JEFFERSON CITY — As state lawmakers work on a new way to fund public schools, they are basing their method on what “successful” school districts spend to educate their students.
But among those being used as a model for the new formula are some districts that have sued the state to get more money.
Lawmakers propose to define successful schools as those receiving perfect scores on their annual performance report from state education officials. The report measures such things as standardized test scores, dropout rates and the number of high school graduates who go on to college.
Those are the same factors by which school districts are accredited. But Missouri’s system also takes improved test scores into account.
As a result, schools with varying levels of achievement can still attain perfect scores and be recognized for strong performance by the state.
“Two school districts can have very different starting points,” said Jim Morris, a spokesman for the Department of Elementary and Secondary Education. “If District B meets the improvement goals, it can meet the standards the same as District A, even though the students in District A may be performing at a higher level.”

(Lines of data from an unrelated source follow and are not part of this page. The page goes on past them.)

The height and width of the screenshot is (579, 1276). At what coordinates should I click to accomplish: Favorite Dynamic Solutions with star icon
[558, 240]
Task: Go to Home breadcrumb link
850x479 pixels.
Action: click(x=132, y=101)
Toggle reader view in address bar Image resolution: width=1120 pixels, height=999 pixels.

The state has identified 113 districts that hit that mark in 2004. More than half of them are among those suing the state.

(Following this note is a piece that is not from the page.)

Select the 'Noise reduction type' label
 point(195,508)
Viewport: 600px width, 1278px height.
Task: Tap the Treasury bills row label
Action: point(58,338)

Sen. Charlie Shields, R-St. Joseph, who is leading the effort to craft a new formula, called the parallel “interesting.”
“In essence, what we’re saying is they have a perfect score given the level of funding they have, and yet they want more money,” Shields said.

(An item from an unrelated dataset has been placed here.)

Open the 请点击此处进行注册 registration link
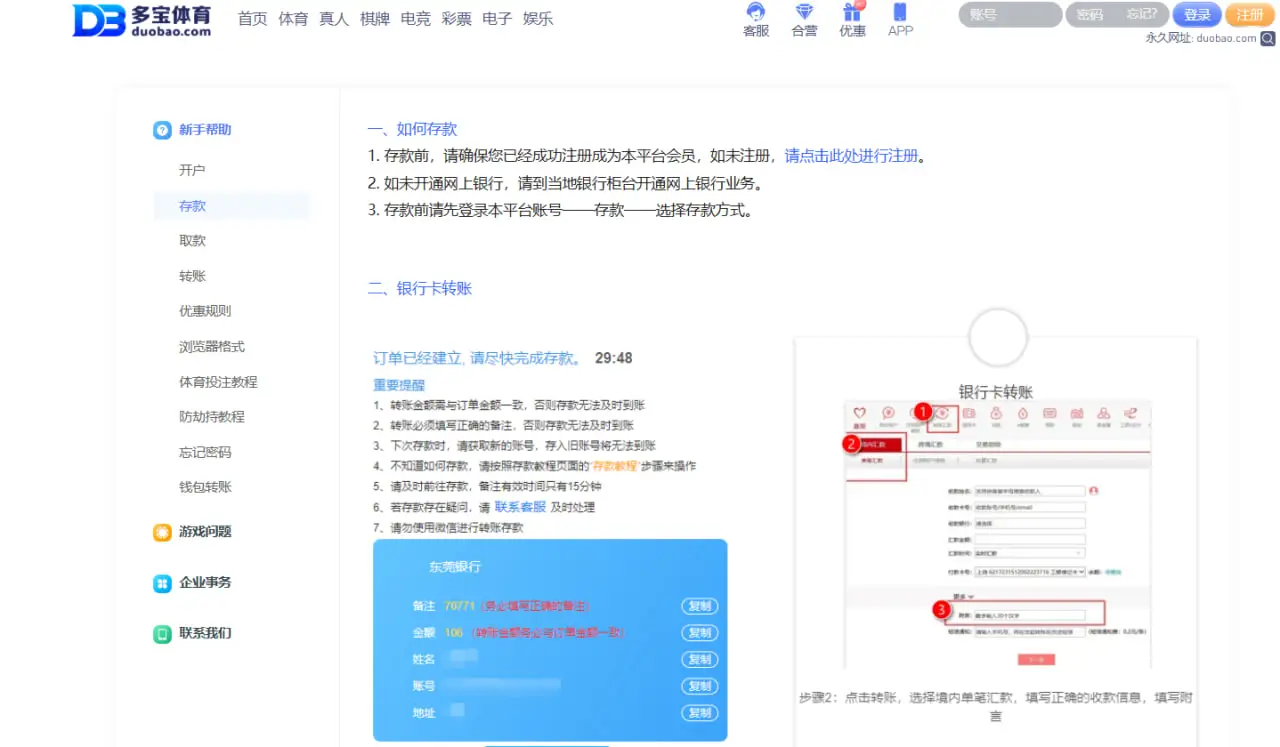1280x747 pixels. pos(850,155)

Districts that sued in hopes of seeing more money may not have expected to be used as the standard for the funding level every student in the state needs to perform well, and it’s probably not the result they want.
In all, 256 of the state’s 524 districts are part of the original lawsuit, so some overlap would be expected. The bulk of districts are challenging the fairness and adequacy of state funding.
A separate group of 34 districts has intervened, agreeing the state should spend more on education but trying to protect their own share when the state re-slices the pie.
In trying to revamp the formula for the first time since 1993, Shields proposed setting a statewide minimum amount — estimated at $6,300 — to spend on each student. The formula would give districts extra credit for disproportionate numbers of students who are poor, in special education or for whom English is not their native language.
Shields reasons that districts across the state should be able to do as well as those recognized for their performance, if they receive similar levels of funding.
Those in education, however, say that’s not good enough.
“The fact of the matter is that you’re being compared against yourself,” said Tyler Laney, superintendent of the Crane School District, a leader in the lawsuit and among those with a perfect score on the annual report. “Just because we have a 100 percent on the (report) does not mean we’re the best district in the state of Missouri.”
Alex Bartlett, the attorney for the suing districts, said lawmakers would be taking a flawed approach to base their school funding formula on districts receiving perfect scores on their annual review. He cited the possibility of poorly performing districts receiving perfect scores simply for getting a little better.
“It’s a good concept, but it doesn’t really match here,” he said. “You need to look at those that are high-scoring, period.”